Let's face it, since Waterworld, movies HAVE gotten to expensive to make. And they haven't made better movies (see Waterworld), they've just made more EXPENSIVE movies. I mean, $150 million fucking dollars for a typical Hollywood film? That's retarded. Spastastically retarded. It is too much of an investment to put in the hands of soulless marketing fucks and the general public, which is full of a bunch of shuffling zombie-fied mongoloids who will spend $30 for 2 hours of a movie they picked out while standing in line at the theatre. And if it sucks, they tell all their other mongoloid friends and your movie shits the bed, eeking out a break-even stance on DVD if you're lucky. The sad fact of the movie biz is that despite all that upfront money on marketing and shooting and big-name actors, most movies do no better than break even at the box office; most movies are going to make their profits in broadcast and syndication rights, and DVD and pay-per-view sales. It's ridiculously high risk investments.

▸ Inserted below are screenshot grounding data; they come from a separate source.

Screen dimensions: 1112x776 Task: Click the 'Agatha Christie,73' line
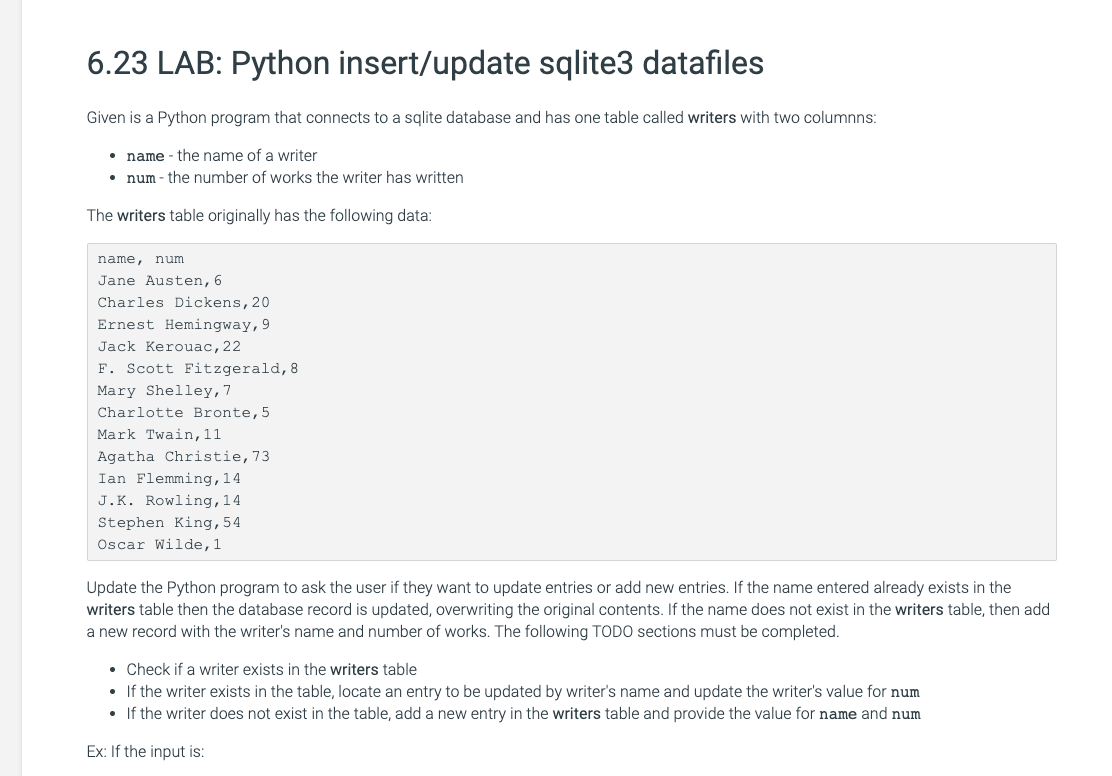tap(184, 456)
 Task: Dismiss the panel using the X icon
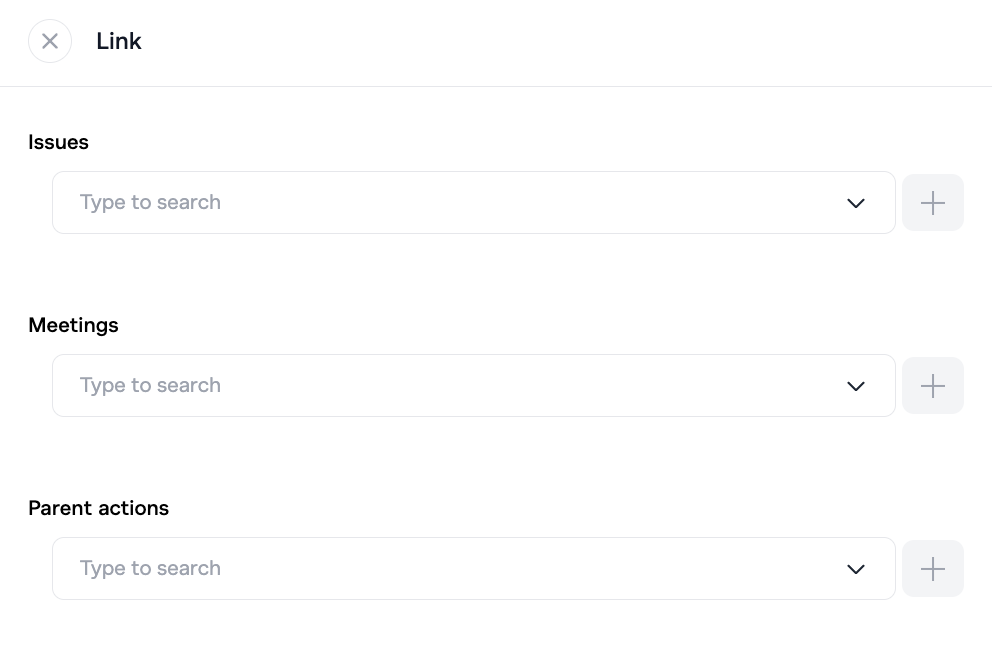50,41
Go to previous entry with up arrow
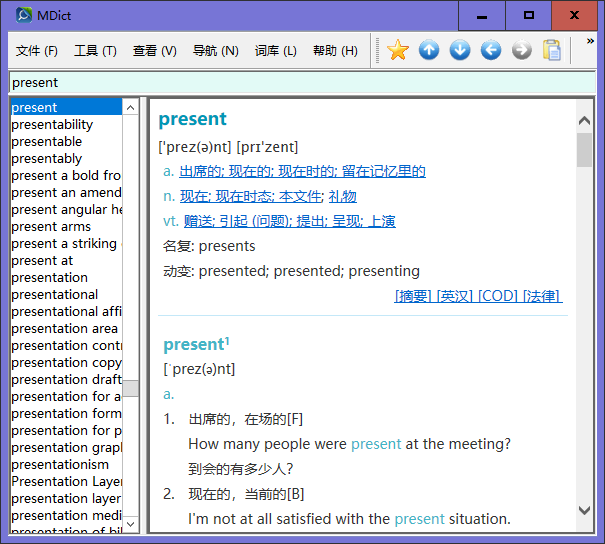 [429, 50]
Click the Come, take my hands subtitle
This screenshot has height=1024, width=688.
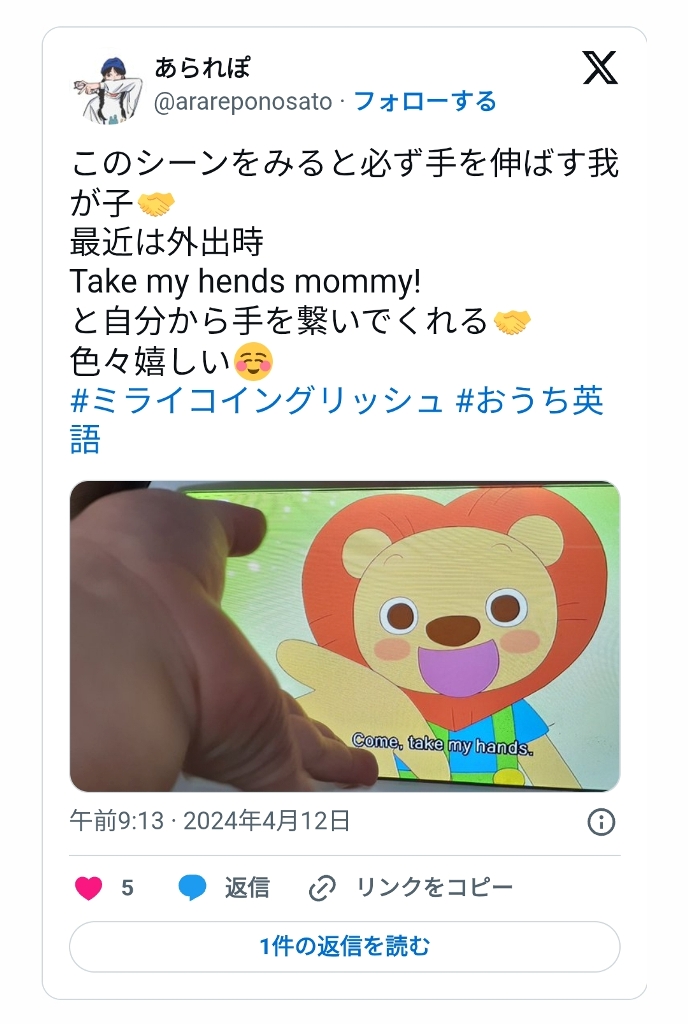pyautogui.click(x=443, y=744)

Meanwhile, you can have movies that cost a fraction of that and make back their budget in spades at the box office. Projects like The Blair Witch, or Kevin Smith's movies or even things like the original Matrix, which come out of nowwhere with little marketing budget and make back their budget and then some at the box office. They prove you don't have to have the huge budget or big starsto make a profit. It just has to be done right, and with a bit of luck.
BTW, one of the projects Lucas is working on for TV is a Clone Wars animation series, using 3D computer animation. Yay. If he's writing it, it'll likely suck.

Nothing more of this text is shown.